Ross Brawn applauds F1’s decision to drop unanimous agreement: ‘We can get things done’

Michelle Foster
Ross Brawn

Ross Brawn

Ross Brawn has applauded Formula 1’s decision to do away with unanimous decisions, saying with eight teams “we can get things done in the short term” while only five are needed for decisions affecting the next season.

Appointed as F1’s managing director by Liberty Media back in 2017, Brawn, at times, found himself butting heads with a team or two as any changes he and the rest of the sport’s bosses wanted to make had to be signed off by the teams.

He said back in 2020 that it was “frustrating” for F1 bosses and the FIA that they had to get unanimous approval from the teams to make changes. He would rather F1 rely on a majority ruling.

“I think we need the opinion of the competitors – we need to listen and we need to have the majority of competitors in favour of these ideas,” he told Racer at the time.

“And I think if you can’t convince the majority, then you’re failing that.
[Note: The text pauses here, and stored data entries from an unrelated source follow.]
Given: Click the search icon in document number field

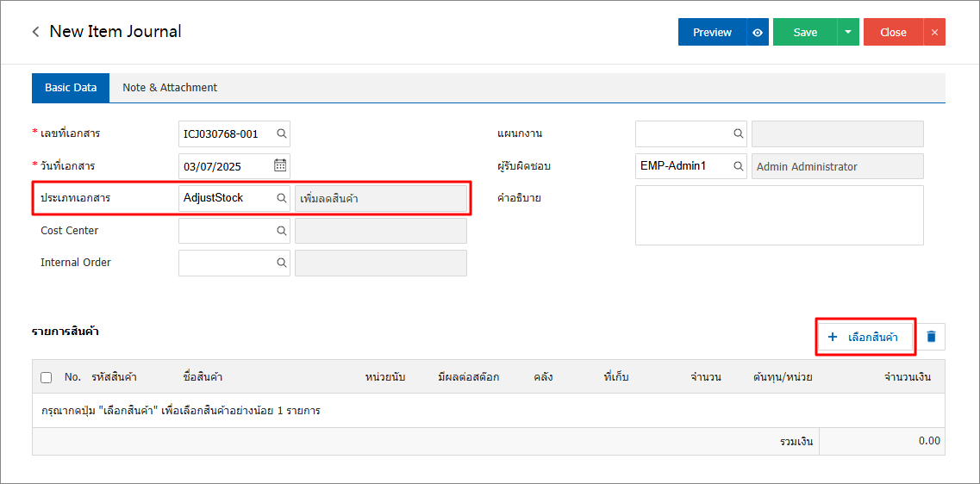Looking at the screenshot, I should 281,133.
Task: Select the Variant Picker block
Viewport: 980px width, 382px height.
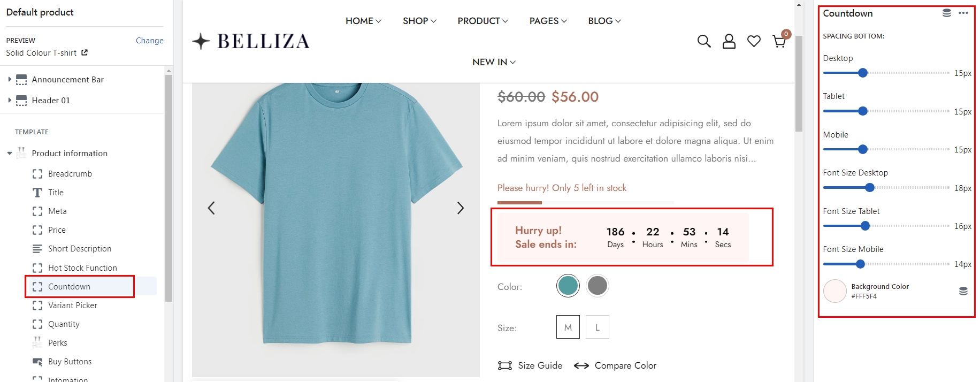Action: click(x=73, y=305)
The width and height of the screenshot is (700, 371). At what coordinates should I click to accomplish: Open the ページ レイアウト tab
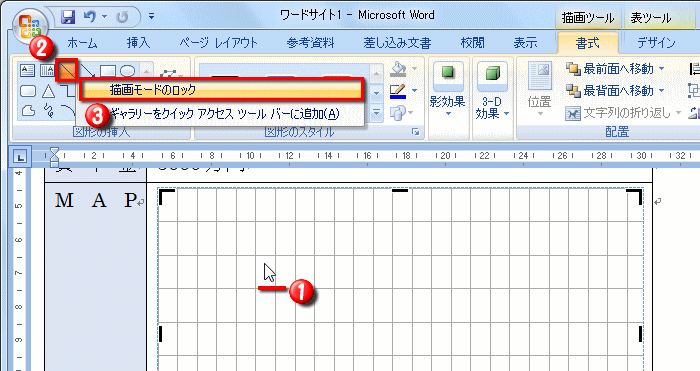point(218,43)
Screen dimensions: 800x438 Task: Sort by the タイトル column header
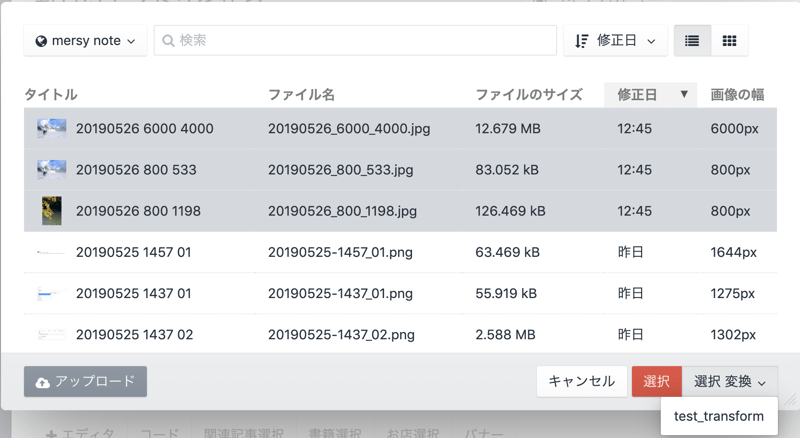tap(51, 95)
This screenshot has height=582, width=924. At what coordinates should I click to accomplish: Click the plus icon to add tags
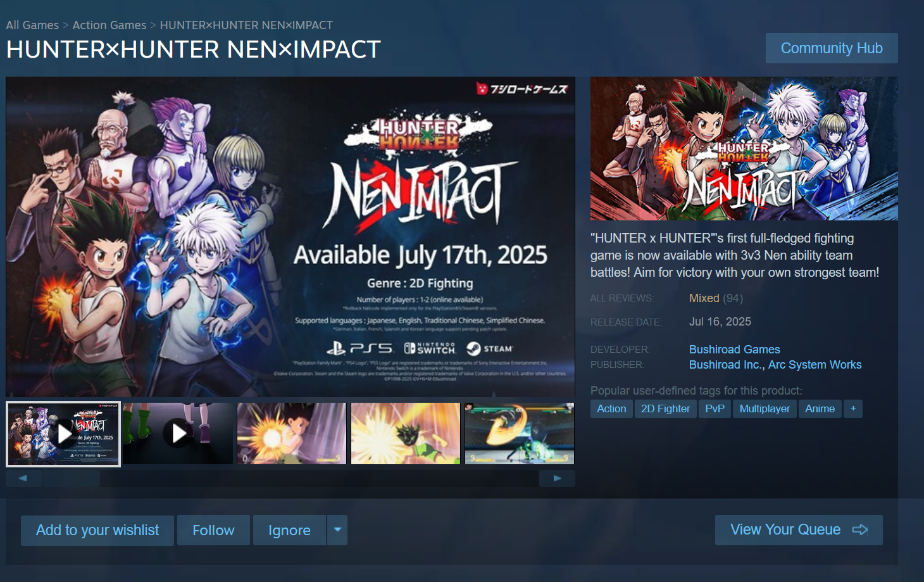tap(853, 408)
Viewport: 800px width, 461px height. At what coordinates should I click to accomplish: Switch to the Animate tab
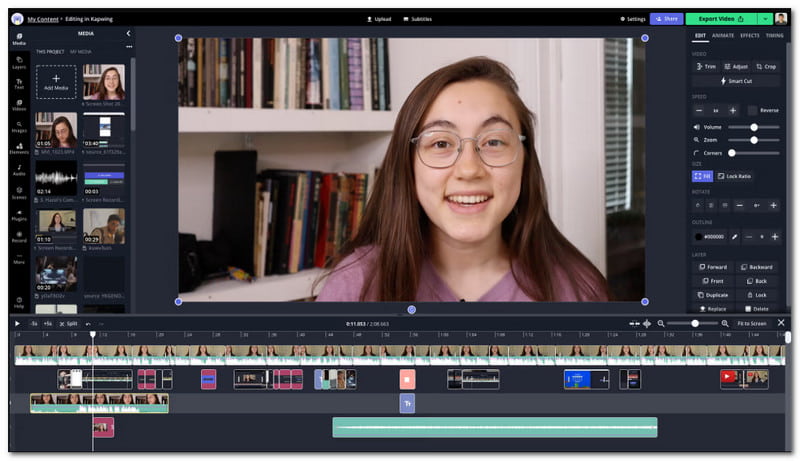pos(723,35)
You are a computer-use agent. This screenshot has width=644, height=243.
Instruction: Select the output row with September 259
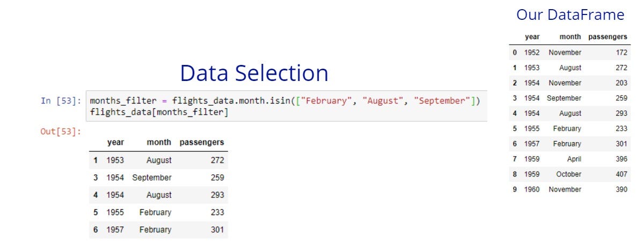pos(158,178)
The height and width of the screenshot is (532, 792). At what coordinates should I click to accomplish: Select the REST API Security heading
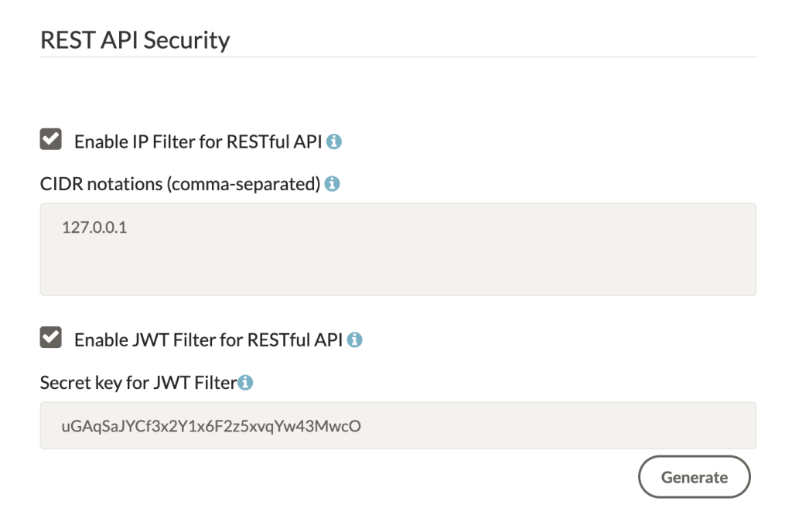click(135, 40)
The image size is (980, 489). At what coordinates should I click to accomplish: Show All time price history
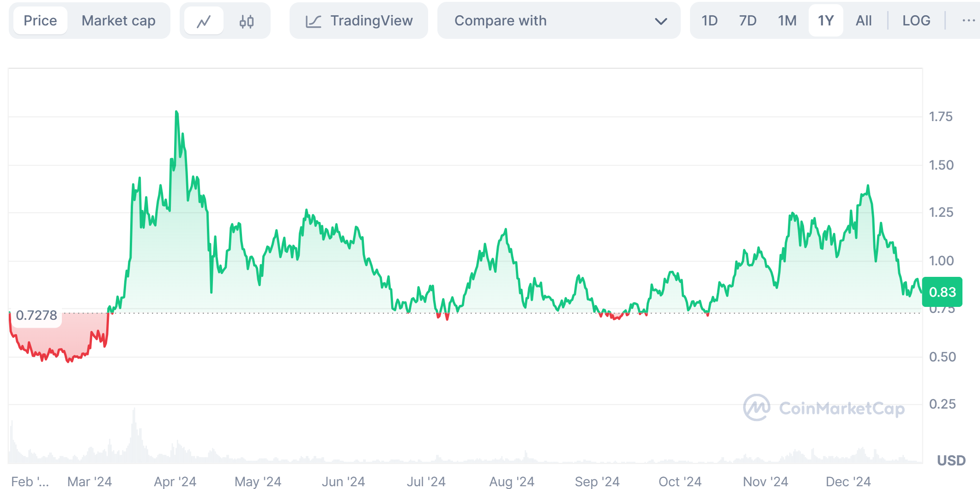[x=864, y=21]
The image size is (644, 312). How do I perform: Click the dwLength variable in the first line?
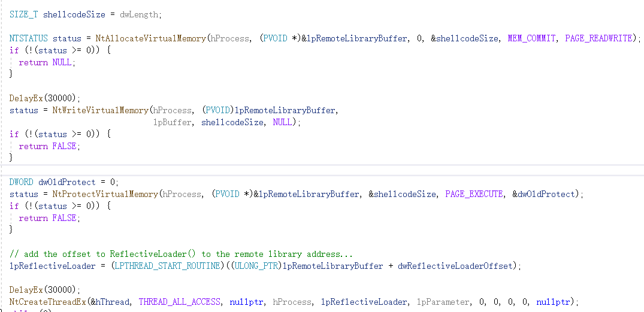pos(140,14)
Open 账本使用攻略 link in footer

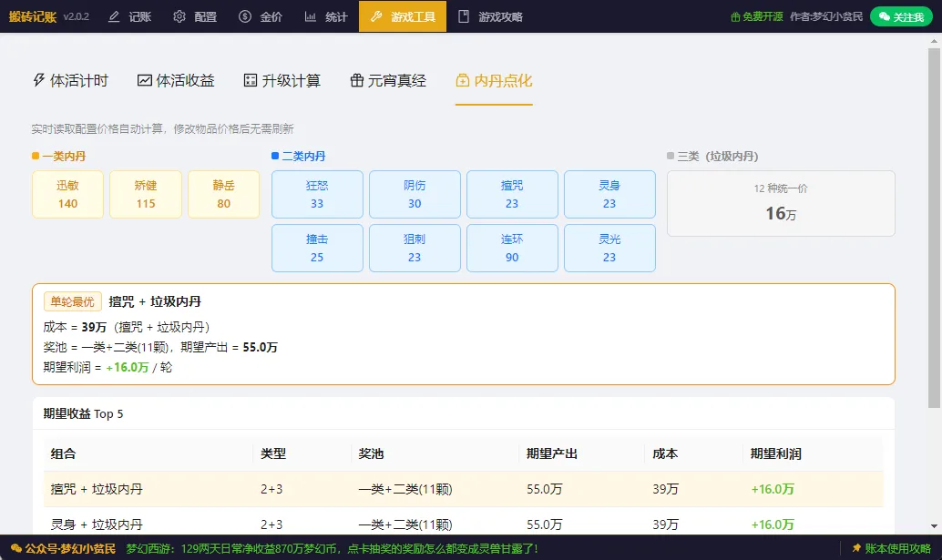pos(892,548)
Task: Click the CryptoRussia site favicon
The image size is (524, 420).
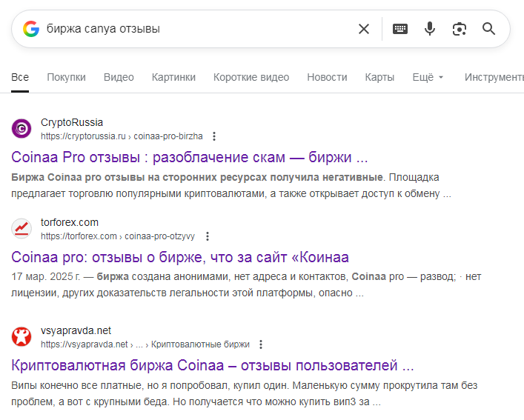Action: (21, 129)
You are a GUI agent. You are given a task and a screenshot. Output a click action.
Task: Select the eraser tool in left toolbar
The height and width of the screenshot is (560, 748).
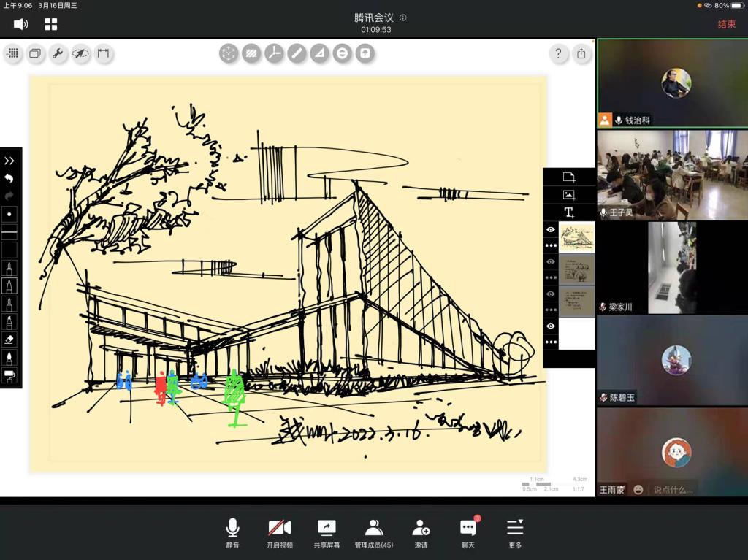[9, 340]
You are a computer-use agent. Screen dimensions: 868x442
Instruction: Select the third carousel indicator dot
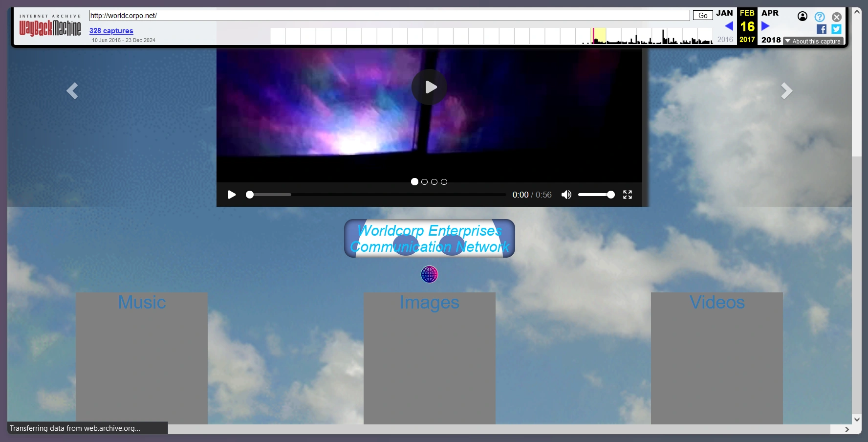click(434, 182)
If you get one or maybe two people stopping something which the vast majority want and F1 want and the FIA want, that’s frustrating.”

But with the pandemic changing the way the sport was in, in 2021 it was decided that only a majority was needed, eight of the teams having to agree if the rule change affected the current season and only five for decisions relating to the next year.

Brawn, walking away from Formula 1 after the Abu Dhabi to “watch F1 from my sofa, cheering and cursing as an F1 fan”, has hailed that as one of the sport’s victories.

“The governance system has been improved,” he declared in his final column for the official F1 website.

“We now have much more flexibility and don’t need all the teams to agree for the sport to make changes and go forward. As long as we get eight teams to agree, we can get things done in the short term.

“With five teams and the FIA and F1, we can get things done in the long term. We don’t have the constraint of the old governance system and there are now lots of things we’ve moved in the right direction which has made this sport function so much better than it did before.”

‘You need to give every team an equal opportunity’

The other big win has been the introduction of the budget cap.

A cap of $145 million was introduced last season, that lowered by $5m this year before the teams were later handed an increase due to unprecedented inflation.

The cap was part of a package that also included aerodynamic testing restrictions (ATR) that was aimed at levelling the playing field, giving those with less financial resources a chance to close the gap.

“It was key that we improved the racing in an authentic way,” Brawn said of the cost cap.

“How do you do that? You need to give every team an equal opportunity. Part of that is financial resource. For many years, there were three or four teams on the grid who had significantly more financial resource than the rest.

“That doesn’t create a situation to achieve close margins. The competitors must construct their own cars – that is the DNA of F1. But it is a huge challenge, and in the past, the more money you had, the better car you could build. It would have been an easy route to have standard cars, same engines, spec parts – you get a close competitive field, but then you lose the magic of F1.

“The cost cap has created an environment where you have a limited spend and the smartest people win. The margins from the front to the back are going to be much tighter.

“I think the cost cap is a very significant step for F1. It’s got bugs to iron out but considering the complexity of introducing such a system, it’s fantastic what the team at F1 and the FIA have achieved since it was introduced last year.”

Last season only one team, Red Bull, breached the cap with the Milton Keynes squad overspending by $2.2m. They were fined $7m and also lost 10 percent of 2023’s ATR time.